-- Text passage --
-- BEGIN --

World Changers’ goal to build homes, touch hearts
May 27, 2003
Assistant Editor

JACKSONVILLE (FBW)–Hershel Adams knows what 12 teenagers can do in five days during a muggy Florida summer.

“They can replace a roof and paint a house,” Adams told Florida Baptist Witness.

For the last three years, Adams has coordinated governmental agencies, civic organizations and church youth groups in a common mission—a better physical and spiritual community. More than refurbishing a neighborhood, God uses Christian young people through the World Changers (WC) program “to extend His Kingdom’s work,” he said.

“Not only have homes been improved, but a number of people have come to know Jesus Christ as their personal Savior and Lord,” said Adams, the director of missions for Choctaw Baptist Association.

This summer, about 2,730 volunteers will work throughout Florida communities, including Ft. Pierce, Tallahassee, Palm Beach County, Tampa, Miami, Ft. Walton Beach, Niceville and Pensacola, according to Allison Rickard, semester missionary for World Changers, a volunteer youth program of the Southern Baptists Convention’s North American Mission Board.

“It is such a blessing that kids from all across the nation pay their own way to come and work on a roof in Florida, in the middle of the summer with a heat index of 105,” said Adams. He is the associational coordinator for the WC teams which are painting and replacing roofs in Ft. Walton Beach and Niceville this summer.

Begun in 1990, World Changers’ primary goal is to involve young people from middle school through college in “opportunities to meet the physical and spiritual needs of others,” according to the World Changers Web site. Projects are a blend of community ministries and refurbishing homes in low-income neighborhoods. More than 23,000 students are expected to participate this year in the United States and in 19 other countries.

Allen James, minister of college students at Westside Baptist Church in Gainesville, said World Changers participants come away from working on the week-long projects with a sense of purpose or mission. He said WC may have a more “lasting impact on young people” than going to camp.

-- END --

-- Exercise instructions --
- A) Reproduce the part of the World Changers article that opens with the words containing "JACKSONVILLE (FBW)–Hershel Adams" and closes with "Choctaw Baptist Association.".
- B) Please pick up the World Changers article after its final sentence and continue it.

(Text and item location entries)
-- BEGIN --

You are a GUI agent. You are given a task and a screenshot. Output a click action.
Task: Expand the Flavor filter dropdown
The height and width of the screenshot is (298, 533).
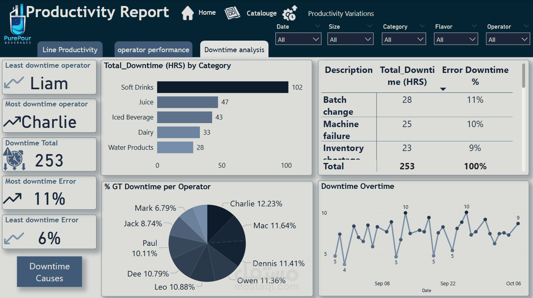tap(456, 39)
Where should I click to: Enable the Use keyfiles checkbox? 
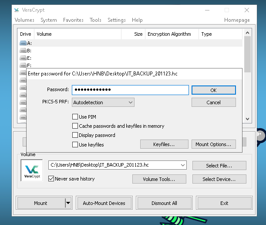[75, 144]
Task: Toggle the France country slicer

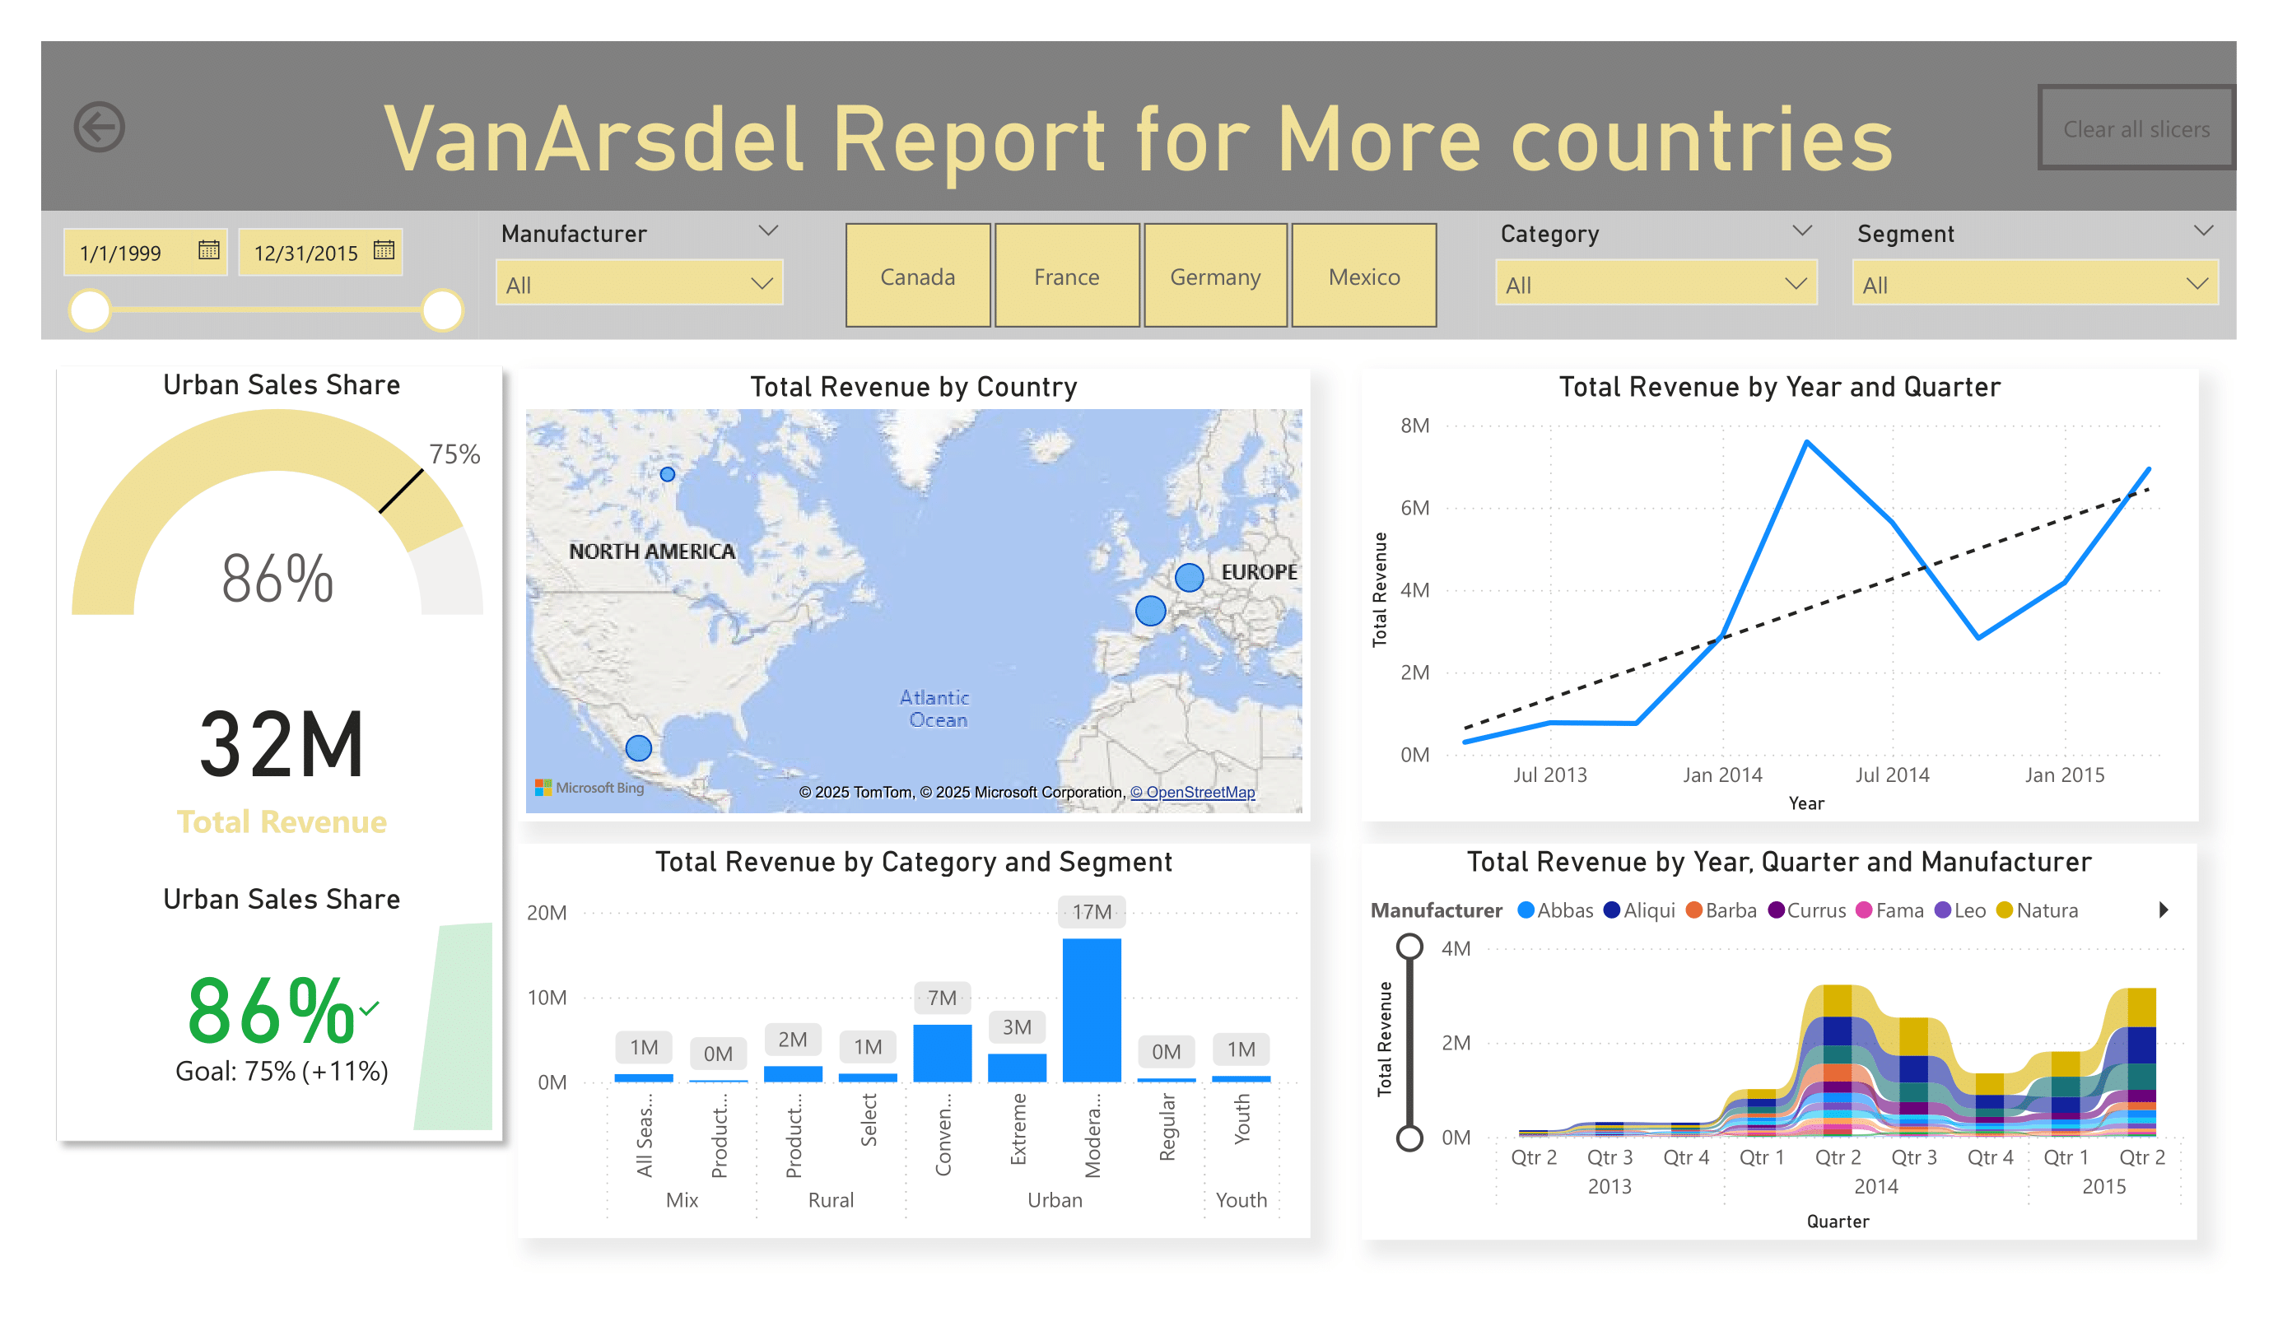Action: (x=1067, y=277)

-- END --

-- Task-by-task outputs --
- A)
JACKSONVILLE (FBW)–Hershel Adams knows what 12 teenagers can do in five days during a muggy Florida summer.

“They can replace a roof and paint a house,” Adams told Florida Baptist Witness.

For the last three years, Adams has coordinated governmental agencies, civic organizations and church youth groups in a common mission—a better physical and spiritual community. More than refurbishing a neighborhood, God uses Christian young people through the World Changers (WC) program “to extend His Kingdom’s work,” he said.

“Not only have homes been improved, but a number of people have come to know Jesus Christ as their personal Savior and Lord,” said Adams, the director of missions for Choctaw Baptist Association.

- B)
James, involved in WC for ten years, is the worship leader for the Pensacola project. He said after a hard day of work, the nightly services are a “celebration of what God has done and contagious for everyone to share their faith.”

Church extension director for the Tampa Bay Baptist Association, Othoniel Valdes Sr., expects about 300 students to work on ministry projects and refurbishing homes in Tampa. As the WC associational coordinator, one of his biggest challenges  is feeding 300 hungry teenagers for five days. For the past three summers, however, the area churches have been generous, and no one has gone hungry, he said. 

Valdes said 10 area churches are participating this year and asked that Florida Baptists pray that “individuals will accept Christ as their Lord and that all the churches participating will experience growth as they minister to people.”

In Tallahassee, about 350 college-aged World Changers will become work crews to repair, paint and roof, said Kenny Platt, the associate pastor of youth at Faith Baptist Church in Tallahassee.

Platt said World Changers volunteers stretch the federal and local dollars used for community improvement.

World Changers
  • World Changers began in 1990 with one project in Briceville, Tenn., and 137 youth and leaders.
  • To date, more than 120,000 students have rehabilitated more than 8,000 homes in approximately 350 communities worldwide.
  • 23,000 students are expected to participate in in this year’s 108 projects in the United States and more than 19 other countries.
  • This summer, about 3,000 World Changers from other states will work in seven Florida communities.
  • (SBC, NAMB, World Changers)

    “World Changers provides the labor for free,” Platt said, noting a community may have enough money to do seven or eight projects, but with WC the number may increase to 30 completed projects.

    Platt is quick to point out that World Changers is not about changing the world one house at a time, but about changing hearts. More than 200 decisions for Christ were made at the 2002 Ft. Pierce WC project.

    “That’s changing the world,” Platt said.

    In Ft. Pierce, the responsibility of getting materials, building permits and inspections and complying with local building codes, plus training crew supervisors, goes to Joel Dramis. A member of First Baptist Church in Port St. Lucie, Dramis is a World Changers construction coordinator for their project.

    Although “homeowners are always skeptical about free work,” all projects have to meet community building codes. Because of free labor, a typical $2,000 re-roof costs only about $800, Dramis said. Besides roofing and house painting, World Changers crews paint fences, cut grass, replace windows, repair porches and clean yards.

    Dramis said the renewal and beautification is not just a “one-time thing,” because it “spills over” to nearby homeowners.

    “Months later we see more and more neighborhood pride in the World Changers locations,” Dramis said.

    In Palm Beach County, churches will host more than 350 students and adults from as far away as Ohio, according to Ron Reynolds, church planter strategist for the Palm Lake Baptist Association. Reynolds said a church plant is planned in Riviera Beach.

    “Part of our strategy in using World Changers is to launch a new church in the midst of this highly visible public project,” Reynolds said. “We will build upon the goodwill developed within the community and beyond.”

    Reynolds said the free labor force of World Changers represents savings between $300,000 to $500,000 for a community.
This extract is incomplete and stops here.